● Document excerpt
## Begin

[ 
https://issues.apache.org/jira/browse/PARQUET-2140?page=com.atlassian.jira.plugin.system.issuetabpanels:all-tabpanel
 ]

Vinoo Ganesh updated PARQUET-2140:
----------------------------------
    Description: 
I am finding that parquet-cli throws when trying to read UUID values. 

Attached to this bug report is a parquet file with 2 columns, message encoded 
as byte-array and number encoded as fixed length byte array (UUID). This file 
was written by my .net implementation of parquet specification. The file has 
one row worth of data and is readable by parquet-cpp.

+Schema as read by parquet-cli:+

message root

{   required binary Message (STRING);   required fixed_len_byte_array(16)

## End

● Instruction A
In one to three sentences, explain what the parquet-cli bug report says the attached file contains and which implementation can read it.

Entries for locating described items
## Begin

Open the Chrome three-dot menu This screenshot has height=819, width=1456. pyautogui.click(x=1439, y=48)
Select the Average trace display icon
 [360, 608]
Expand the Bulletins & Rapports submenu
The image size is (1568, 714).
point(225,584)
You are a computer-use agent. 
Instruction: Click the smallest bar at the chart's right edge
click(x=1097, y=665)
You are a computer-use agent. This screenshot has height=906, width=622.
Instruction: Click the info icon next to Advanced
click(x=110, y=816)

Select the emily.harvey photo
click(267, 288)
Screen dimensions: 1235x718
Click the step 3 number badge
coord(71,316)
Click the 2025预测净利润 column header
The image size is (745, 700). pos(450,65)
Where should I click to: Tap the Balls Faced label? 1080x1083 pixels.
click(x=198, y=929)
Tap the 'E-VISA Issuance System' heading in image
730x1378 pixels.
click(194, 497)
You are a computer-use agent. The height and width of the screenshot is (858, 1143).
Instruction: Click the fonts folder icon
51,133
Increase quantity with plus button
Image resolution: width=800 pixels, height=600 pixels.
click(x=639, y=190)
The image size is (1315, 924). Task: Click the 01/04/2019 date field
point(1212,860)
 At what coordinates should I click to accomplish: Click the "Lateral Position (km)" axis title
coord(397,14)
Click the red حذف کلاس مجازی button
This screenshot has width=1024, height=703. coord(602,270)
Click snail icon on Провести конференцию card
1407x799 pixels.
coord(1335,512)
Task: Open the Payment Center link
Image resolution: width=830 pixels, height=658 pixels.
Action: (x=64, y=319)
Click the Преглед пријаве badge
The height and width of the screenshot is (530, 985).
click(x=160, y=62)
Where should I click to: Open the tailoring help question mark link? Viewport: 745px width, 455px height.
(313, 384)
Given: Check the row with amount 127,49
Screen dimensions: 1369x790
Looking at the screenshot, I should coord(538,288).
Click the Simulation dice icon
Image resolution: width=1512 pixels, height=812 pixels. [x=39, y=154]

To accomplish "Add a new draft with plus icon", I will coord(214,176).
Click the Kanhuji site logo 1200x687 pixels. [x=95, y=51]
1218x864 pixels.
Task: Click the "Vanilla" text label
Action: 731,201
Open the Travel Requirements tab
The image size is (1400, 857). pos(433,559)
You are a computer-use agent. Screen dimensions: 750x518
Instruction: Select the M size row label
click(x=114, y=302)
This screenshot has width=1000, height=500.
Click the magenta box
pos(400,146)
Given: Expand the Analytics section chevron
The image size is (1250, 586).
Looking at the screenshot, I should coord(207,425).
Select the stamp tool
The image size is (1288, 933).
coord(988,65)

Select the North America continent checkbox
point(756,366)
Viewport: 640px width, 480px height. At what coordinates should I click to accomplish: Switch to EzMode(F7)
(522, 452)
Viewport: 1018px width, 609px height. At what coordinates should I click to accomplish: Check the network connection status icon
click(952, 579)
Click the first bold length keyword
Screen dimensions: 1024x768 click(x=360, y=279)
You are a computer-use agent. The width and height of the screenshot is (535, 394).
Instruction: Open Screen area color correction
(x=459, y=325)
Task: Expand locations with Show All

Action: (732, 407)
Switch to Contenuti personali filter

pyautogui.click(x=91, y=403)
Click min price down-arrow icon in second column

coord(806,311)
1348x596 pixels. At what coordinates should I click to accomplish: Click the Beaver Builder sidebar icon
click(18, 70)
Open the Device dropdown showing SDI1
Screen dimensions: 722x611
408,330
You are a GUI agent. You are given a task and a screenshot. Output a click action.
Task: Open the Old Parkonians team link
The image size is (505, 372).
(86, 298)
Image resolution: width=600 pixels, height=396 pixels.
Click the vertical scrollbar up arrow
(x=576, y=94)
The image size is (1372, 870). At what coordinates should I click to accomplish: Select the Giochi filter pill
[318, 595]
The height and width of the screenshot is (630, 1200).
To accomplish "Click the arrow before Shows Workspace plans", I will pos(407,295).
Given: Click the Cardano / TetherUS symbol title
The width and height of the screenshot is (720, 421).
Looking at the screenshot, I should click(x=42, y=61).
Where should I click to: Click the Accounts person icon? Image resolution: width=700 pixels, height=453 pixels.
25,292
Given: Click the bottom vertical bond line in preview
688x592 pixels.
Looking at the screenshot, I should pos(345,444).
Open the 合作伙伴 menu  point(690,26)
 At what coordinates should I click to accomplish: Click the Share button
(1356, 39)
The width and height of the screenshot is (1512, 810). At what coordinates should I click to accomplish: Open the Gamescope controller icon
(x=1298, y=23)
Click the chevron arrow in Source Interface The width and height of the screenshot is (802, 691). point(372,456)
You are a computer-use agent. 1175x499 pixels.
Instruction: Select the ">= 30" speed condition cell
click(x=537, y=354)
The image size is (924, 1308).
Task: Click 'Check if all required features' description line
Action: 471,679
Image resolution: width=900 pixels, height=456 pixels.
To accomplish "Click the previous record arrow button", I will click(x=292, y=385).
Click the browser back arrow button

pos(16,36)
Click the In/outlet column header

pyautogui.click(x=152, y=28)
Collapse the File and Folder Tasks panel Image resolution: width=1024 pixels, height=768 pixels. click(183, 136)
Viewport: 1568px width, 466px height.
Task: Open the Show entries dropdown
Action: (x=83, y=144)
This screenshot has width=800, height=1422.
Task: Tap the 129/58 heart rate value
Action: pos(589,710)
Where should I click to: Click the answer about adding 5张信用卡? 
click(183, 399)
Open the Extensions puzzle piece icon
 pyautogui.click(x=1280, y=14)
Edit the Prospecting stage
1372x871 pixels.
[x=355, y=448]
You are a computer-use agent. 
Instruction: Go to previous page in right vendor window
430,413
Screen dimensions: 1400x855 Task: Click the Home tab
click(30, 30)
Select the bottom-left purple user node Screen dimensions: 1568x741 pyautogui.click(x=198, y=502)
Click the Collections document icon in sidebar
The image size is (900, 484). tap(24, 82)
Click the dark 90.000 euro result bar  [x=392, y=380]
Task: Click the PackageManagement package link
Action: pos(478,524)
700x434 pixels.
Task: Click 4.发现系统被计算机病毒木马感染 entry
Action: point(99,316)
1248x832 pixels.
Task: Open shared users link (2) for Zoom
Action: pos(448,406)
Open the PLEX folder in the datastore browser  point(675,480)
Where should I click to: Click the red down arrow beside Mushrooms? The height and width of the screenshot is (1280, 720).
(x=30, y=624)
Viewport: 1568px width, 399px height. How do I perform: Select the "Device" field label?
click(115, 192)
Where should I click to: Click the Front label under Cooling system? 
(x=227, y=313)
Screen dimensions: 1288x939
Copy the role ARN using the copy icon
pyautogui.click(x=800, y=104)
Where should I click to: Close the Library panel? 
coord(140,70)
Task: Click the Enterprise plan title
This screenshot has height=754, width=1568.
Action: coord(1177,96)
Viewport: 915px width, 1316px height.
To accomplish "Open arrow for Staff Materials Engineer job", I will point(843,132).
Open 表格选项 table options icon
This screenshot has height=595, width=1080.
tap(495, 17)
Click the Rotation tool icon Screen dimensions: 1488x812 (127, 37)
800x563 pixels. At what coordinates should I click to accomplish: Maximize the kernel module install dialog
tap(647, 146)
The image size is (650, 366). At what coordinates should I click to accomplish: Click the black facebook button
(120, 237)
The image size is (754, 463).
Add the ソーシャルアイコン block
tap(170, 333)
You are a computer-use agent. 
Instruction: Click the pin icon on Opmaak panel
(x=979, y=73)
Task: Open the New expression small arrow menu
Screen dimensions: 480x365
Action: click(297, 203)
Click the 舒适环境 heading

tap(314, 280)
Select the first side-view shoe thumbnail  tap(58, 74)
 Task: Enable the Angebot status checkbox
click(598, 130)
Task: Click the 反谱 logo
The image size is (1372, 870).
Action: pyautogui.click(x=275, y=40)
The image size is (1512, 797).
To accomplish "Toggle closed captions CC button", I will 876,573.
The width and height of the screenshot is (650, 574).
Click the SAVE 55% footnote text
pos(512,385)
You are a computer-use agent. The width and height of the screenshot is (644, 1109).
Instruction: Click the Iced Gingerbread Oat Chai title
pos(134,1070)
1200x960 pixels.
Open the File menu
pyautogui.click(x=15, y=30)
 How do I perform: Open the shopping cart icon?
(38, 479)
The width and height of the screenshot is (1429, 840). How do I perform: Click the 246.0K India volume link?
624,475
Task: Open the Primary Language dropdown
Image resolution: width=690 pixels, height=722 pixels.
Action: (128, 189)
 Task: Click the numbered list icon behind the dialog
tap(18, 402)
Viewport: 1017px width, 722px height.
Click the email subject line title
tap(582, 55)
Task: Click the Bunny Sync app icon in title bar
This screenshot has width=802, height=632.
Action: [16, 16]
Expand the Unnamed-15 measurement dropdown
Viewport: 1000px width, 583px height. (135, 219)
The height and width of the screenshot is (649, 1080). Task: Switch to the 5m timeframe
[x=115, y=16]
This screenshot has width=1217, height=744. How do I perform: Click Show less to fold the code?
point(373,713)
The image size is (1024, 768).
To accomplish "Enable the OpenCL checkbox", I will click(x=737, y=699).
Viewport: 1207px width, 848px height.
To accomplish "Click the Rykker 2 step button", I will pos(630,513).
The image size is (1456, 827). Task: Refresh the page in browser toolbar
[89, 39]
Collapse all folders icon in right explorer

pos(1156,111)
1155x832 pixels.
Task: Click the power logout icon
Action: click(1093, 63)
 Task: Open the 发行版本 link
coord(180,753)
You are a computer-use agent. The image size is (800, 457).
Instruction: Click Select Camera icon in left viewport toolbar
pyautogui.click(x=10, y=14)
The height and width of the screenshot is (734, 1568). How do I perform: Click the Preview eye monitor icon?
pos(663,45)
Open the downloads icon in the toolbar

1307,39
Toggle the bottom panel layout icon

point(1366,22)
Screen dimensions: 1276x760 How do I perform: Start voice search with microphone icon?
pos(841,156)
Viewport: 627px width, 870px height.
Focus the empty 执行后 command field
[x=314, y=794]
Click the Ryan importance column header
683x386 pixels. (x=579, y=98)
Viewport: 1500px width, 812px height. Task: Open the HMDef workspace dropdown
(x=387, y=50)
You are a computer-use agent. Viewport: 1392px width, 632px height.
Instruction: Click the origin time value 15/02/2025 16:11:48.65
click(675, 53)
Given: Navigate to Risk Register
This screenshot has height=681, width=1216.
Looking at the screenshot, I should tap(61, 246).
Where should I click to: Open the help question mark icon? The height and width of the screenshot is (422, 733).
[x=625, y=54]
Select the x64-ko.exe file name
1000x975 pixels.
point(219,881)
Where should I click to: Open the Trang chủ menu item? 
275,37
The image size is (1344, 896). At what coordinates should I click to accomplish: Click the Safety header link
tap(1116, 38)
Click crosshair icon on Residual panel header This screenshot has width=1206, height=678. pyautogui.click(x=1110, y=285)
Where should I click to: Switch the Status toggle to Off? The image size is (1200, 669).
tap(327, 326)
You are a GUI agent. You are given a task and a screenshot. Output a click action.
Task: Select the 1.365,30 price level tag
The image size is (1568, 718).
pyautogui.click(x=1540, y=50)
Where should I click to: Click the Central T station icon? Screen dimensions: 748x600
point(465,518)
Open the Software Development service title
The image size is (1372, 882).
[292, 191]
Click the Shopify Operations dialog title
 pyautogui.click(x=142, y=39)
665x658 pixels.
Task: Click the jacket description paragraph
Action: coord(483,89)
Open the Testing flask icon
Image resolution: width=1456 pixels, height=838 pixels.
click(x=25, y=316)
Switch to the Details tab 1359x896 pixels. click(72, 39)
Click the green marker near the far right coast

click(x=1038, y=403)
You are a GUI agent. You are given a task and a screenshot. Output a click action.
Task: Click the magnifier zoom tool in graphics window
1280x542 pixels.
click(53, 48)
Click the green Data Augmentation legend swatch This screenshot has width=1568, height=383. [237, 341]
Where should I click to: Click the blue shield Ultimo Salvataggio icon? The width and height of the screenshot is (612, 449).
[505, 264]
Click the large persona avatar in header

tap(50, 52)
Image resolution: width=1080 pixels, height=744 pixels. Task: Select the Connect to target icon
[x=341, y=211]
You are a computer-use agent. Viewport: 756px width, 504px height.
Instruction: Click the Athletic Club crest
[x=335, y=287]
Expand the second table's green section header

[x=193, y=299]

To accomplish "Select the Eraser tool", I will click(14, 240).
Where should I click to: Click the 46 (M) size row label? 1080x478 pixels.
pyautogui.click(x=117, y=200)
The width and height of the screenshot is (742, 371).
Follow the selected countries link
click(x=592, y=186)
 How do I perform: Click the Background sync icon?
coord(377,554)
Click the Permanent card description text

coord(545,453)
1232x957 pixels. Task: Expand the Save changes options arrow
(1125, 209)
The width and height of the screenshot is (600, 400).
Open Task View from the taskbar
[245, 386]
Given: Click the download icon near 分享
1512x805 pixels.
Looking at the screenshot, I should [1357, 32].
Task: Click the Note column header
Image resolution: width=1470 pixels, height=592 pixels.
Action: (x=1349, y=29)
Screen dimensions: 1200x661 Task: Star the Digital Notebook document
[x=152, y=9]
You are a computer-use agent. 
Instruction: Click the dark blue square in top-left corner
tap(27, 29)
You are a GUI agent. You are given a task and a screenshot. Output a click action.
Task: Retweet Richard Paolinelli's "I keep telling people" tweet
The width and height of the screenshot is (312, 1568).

## End

● Instruction B
Quote the entries from their first line through the line containing "coord(71,316)".

● Written solution A
The attached Parquet file has two columns: a message stored as a byte array and a number stored as a fixed-length byte array (UUID). It holds one row of data, was written by the reporter's .NET implementation of the Parquet specification, and can be read by parquet-cpp.

● Written solution B
Open the Chrome three-dot menu This screenshot has height=819, width=1456. pyautogui.click(x=1439, y=48)
Select the Average trace display icon
 [360, 608]
Expand the Bulletins & Rapports submenu
The image size is (1568, 714).
point(225,584)
You are a computer-use agent. 
Instruction: Click the smallest bar at the chart's right edge
click(x=1097, y=665)
You are a computer-use agent. This screenshot has height=906, width=622.
Instruction: Click the info icon next to Advanced
click(x=110, y=816)

Select the emily.harvey photo
click(267, 288)
Screen dimensions: 1235x718
Click the step 3 number badge
coord(71,316)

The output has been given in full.